On 14 February 2001, a vehicular attack took place near Azor, Israel. A Palestinian man from Gaza drove a bus into a group of Israeli soldiers who stood at a bus stop at Azor junction, killing 8 people—7 soldiers and one civilian, and injuring 26 further. The Islamist militant organization Hamas claimed responsibility for the attack.

Attack
The attacker, 35-year old Khalil Abu Alba from Gaza, was a bus driver who used to drive Arab workers in the morning from his city toward Tel Aviv. He had been an Egged bus driver for five years before the attack.

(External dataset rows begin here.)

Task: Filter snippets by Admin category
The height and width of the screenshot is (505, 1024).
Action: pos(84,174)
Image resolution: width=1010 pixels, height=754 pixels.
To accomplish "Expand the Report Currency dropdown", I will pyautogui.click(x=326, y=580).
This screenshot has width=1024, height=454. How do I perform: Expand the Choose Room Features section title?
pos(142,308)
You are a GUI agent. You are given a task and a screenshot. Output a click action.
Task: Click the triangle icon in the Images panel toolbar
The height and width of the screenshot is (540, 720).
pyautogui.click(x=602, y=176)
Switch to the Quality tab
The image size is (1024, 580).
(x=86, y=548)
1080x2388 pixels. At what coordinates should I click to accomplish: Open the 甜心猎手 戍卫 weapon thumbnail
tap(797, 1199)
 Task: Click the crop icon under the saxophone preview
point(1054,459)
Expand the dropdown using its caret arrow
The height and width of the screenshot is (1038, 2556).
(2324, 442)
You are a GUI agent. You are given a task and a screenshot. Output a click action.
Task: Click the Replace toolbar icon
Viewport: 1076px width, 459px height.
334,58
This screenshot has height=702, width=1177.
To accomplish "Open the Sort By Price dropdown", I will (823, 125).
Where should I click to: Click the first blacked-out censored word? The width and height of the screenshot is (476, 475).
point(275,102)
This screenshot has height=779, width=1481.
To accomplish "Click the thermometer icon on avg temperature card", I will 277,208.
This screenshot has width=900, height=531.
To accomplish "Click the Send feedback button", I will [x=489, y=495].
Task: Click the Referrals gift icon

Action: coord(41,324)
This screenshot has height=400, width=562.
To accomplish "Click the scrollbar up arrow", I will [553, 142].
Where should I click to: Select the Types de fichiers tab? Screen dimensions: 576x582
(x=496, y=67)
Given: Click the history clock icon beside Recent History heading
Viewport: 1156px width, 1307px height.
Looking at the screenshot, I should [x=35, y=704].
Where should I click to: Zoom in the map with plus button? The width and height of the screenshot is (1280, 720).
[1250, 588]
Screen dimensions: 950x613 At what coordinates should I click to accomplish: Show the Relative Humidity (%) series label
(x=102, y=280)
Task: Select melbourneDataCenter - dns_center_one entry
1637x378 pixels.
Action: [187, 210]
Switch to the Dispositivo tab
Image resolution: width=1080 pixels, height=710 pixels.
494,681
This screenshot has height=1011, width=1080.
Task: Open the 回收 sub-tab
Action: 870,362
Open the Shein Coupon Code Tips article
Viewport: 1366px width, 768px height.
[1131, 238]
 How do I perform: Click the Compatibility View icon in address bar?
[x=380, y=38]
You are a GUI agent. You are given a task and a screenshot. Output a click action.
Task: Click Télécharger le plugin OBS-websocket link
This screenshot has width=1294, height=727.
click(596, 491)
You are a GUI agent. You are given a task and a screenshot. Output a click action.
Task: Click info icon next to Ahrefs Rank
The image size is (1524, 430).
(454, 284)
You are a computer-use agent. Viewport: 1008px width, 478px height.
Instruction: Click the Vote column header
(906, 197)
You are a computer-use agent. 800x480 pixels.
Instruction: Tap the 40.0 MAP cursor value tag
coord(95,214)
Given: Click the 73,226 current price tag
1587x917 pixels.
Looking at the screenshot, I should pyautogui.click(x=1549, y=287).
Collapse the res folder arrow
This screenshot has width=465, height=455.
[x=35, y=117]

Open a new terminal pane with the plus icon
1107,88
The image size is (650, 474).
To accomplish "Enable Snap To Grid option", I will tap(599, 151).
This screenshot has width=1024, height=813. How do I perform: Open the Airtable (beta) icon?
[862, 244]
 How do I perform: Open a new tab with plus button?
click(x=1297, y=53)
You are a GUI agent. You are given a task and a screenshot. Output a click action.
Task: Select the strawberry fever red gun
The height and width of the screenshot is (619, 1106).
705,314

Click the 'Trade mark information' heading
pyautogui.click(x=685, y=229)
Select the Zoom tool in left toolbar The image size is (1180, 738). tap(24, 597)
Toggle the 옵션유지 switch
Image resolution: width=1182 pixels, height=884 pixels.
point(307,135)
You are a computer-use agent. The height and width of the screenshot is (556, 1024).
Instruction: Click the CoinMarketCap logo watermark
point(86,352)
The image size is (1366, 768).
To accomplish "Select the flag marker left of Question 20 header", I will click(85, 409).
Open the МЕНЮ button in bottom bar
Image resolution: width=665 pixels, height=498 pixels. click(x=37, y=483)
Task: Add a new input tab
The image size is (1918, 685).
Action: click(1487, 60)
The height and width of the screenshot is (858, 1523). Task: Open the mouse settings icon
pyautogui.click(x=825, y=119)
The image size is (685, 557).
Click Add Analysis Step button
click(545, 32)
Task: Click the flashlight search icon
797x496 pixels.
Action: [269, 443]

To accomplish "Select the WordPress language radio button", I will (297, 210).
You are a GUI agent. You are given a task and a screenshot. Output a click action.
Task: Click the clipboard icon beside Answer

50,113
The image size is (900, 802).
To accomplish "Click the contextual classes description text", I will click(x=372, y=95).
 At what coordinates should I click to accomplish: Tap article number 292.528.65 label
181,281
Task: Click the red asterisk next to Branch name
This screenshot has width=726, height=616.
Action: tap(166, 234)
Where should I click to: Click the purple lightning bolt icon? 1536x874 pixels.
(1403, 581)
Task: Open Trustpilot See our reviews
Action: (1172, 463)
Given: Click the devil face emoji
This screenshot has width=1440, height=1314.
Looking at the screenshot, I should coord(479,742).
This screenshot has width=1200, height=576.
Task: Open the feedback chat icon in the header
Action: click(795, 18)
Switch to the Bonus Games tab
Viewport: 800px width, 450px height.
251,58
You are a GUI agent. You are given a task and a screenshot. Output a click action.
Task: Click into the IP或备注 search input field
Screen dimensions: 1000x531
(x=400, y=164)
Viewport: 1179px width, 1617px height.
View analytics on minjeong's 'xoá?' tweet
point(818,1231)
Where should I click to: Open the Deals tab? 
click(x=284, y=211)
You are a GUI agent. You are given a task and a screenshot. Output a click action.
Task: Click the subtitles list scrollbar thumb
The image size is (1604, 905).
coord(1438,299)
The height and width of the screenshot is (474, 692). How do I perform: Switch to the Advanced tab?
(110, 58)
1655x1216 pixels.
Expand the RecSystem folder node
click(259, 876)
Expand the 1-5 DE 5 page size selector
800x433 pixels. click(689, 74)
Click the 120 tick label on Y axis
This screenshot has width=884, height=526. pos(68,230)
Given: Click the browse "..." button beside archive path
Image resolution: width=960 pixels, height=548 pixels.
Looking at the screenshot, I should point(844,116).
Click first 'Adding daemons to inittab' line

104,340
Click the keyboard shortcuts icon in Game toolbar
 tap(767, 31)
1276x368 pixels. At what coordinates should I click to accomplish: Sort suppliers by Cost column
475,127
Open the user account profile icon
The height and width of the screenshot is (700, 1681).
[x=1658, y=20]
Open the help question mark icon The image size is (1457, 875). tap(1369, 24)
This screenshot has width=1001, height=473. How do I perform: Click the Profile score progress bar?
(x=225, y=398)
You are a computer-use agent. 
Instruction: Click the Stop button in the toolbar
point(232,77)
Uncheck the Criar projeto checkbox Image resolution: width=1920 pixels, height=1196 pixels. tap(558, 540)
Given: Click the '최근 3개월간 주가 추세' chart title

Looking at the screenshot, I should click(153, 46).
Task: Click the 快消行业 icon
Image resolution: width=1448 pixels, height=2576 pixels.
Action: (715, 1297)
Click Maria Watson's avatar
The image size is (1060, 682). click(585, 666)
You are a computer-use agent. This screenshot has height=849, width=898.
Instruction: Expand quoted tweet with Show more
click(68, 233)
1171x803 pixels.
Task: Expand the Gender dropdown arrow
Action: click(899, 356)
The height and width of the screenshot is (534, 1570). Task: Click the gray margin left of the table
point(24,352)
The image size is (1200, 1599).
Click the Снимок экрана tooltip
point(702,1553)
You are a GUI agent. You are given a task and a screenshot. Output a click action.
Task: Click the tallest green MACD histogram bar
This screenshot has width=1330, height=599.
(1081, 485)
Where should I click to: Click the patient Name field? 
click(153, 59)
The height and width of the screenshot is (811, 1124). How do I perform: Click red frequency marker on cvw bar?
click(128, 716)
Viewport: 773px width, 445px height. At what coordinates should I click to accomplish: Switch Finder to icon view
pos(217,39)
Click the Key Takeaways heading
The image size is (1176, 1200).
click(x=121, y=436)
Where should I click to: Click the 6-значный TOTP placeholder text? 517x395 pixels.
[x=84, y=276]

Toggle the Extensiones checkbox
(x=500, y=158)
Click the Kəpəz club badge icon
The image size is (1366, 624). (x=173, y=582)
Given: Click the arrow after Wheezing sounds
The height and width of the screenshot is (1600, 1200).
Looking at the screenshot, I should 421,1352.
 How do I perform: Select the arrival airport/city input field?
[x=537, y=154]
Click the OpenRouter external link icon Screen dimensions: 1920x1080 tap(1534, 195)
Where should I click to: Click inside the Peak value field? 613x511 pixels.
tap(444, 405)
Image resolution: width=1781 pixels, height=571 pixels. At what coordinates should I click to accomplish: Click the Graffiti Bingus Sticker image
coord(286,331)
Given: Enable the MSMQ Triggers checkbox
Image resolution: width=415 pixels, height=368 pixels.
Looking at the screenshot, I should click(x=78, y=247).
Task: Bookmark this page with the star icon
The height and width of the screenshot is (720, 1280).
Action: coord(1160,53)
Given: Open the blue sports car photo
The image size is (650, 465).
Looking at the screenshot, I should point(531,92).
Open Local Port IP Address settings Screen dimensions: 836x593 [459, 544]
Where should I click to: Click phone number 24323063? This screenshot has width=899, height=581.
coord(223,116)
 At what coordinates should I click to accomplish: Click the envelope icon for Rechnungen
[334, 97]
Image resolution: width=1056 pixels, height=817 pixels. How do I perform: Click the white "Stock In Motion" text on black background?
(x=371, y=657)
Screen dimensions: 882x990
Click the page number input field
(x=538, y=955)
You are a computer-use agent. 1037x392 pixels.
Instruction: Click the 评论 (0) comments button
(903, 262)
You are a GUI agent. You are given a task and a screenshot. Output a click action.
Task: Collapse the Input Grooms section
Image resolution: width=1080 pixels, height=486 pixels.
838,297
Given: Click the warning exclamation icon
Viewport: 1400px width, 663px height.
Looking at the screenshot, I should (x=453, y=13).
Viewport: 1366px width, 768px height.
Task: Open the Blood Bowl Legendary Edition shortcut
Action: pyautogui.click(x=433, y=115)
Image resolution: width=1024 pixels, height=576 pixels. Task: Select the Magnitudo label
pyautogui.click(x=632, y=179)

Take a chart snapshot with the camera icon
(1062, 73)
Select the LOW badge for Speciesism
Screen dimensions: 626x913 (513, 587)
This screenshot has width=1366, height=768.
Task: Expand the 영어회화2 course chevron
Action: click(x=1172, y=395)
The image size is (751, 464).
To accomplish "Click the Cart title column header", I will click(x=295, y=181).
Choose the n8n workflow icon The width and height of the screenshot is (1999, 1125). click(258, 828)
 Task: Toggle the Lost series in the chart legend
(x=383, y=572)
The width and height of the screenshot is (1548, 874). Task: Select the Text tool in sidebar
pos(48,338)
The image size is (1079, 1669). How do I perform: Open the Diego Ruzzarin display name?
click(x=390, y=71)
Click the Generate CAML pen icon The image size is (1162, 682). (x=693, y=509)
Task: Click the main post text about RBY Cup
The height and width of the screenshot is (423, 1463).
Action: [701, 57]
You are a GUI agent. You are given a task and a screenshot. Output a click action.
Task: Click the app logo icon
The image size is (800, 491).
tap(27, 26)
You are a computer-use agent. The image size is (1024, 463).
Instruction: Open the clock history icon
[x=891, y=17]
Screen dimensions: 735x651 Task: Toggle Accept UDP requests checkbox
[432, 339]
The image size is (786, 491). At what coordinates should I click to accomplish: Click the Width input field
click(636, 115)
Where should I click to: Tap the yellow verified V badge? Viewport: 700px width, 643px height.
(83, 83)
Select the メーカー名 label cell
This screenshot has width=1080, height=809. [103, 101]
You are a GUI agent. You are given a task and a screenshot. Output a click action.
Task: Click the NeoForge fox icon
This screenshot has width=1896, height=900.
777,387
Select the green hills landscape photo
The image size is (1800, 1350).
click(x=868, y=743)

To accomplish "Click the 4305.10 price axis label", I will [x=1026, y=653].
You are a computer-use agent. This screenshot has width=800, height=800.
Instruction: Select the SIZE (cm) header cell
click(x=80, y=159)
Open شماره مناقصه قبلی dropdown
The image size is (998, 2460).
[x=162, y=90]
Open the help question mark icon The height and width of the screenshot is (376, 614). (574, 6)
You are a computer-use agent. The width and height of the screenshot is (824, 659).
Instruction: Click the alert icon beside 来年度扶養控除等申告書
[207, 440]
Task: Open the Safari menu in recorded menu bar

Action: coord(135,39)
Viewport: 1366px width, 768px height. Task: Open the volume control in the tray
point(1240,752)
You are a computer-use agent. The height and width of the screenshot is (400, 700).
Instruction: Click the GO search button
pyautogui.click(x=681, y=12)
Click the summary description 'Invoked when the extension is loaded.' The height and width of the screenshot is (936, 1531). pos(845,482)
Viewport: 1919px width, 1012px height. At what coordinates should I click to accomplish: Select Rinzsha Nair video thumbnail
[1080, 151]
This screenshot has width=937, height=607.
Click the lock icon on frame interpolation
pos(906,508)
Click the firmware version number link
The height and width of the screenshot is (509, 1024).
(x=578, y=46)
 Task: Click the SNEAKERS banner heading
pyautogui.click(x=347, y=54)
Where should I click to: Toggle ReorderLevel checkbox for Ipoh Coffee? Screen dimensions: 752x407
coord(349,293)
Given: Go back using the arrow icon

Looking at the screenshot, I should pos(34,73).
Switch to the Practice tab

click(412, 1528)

On 14 February, after dropping off as usual the Arab workers at Lod and Ramle, he drove toward Holon. When arriving Azor junction, he noticed a group of Israeli soldiers waiting at a bus stop. The attacker accelerated the bus, and sharply swerved to the right, hitting dozens of people. He killed 8 people, 7 soldiers and one civilian, and injured 26. 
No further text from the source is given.